◆ **Required task**
Starting at the line that contains "Screenshot is 1430x1196." and ending at the line that contains "PC関係 (332, 477)", rewrite the records below as a JSON list of strings with one string per line, leaving out blank lines.

┌─ Entries supplied

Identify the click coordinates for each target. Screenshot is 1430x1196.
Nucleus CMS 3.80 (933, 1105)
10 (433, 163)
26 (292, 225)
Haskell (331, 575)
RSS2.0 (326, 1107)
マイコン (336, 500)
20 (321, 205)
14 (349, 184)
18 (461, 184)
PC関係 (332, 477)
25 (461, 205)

└─
┌─ Entries supplied

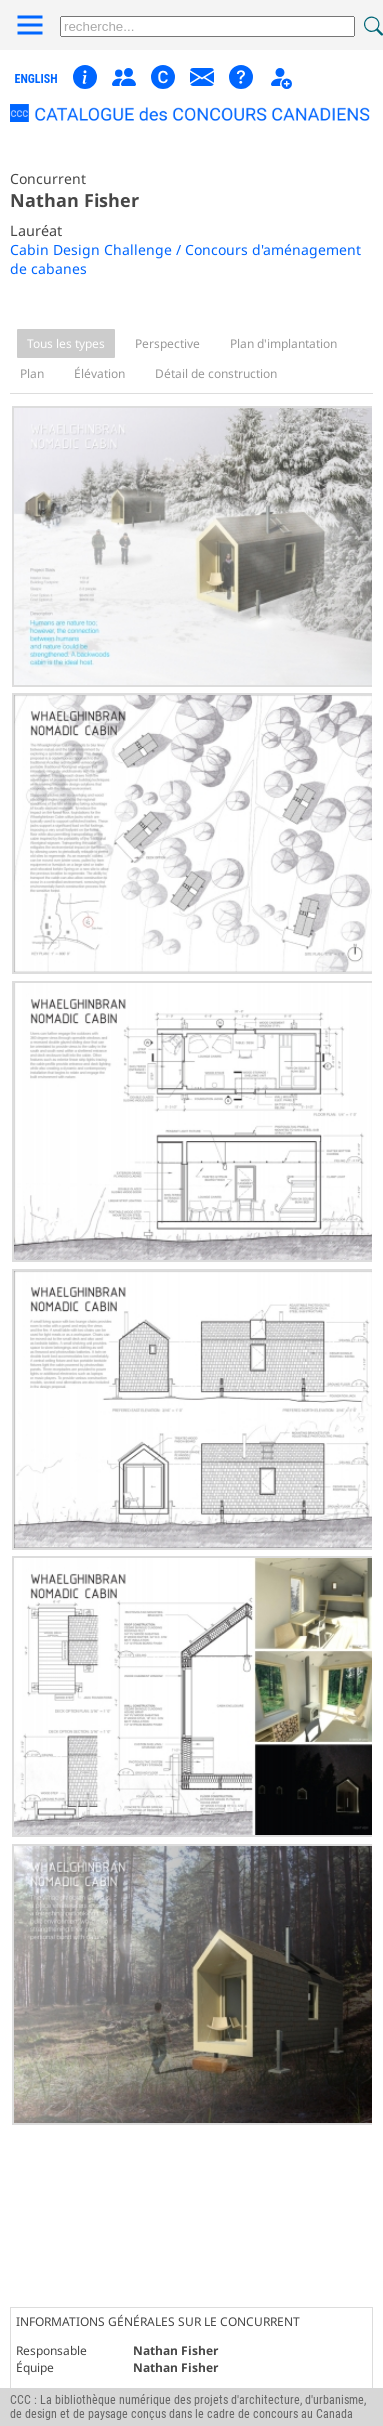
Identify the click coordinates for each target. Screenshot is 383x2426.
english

└─

◆ **Exercise response**
[
  "Identify the click coordinates for each target. Screenshot is 1430x1196.",
  "Nucleus CMS 3.80 (933, 1105)",
  "10 (433, 163)",
  "26 (292, 225)",
  "Haskell (331, 575)",
  "RSS2.0 (326, 1107)",
  "マイコン (336, 500)",
  "20 (321, 205)",
  "14 (349, 184)",
  "18 (461, 184)",
  "PC関係 (332, 477)"
]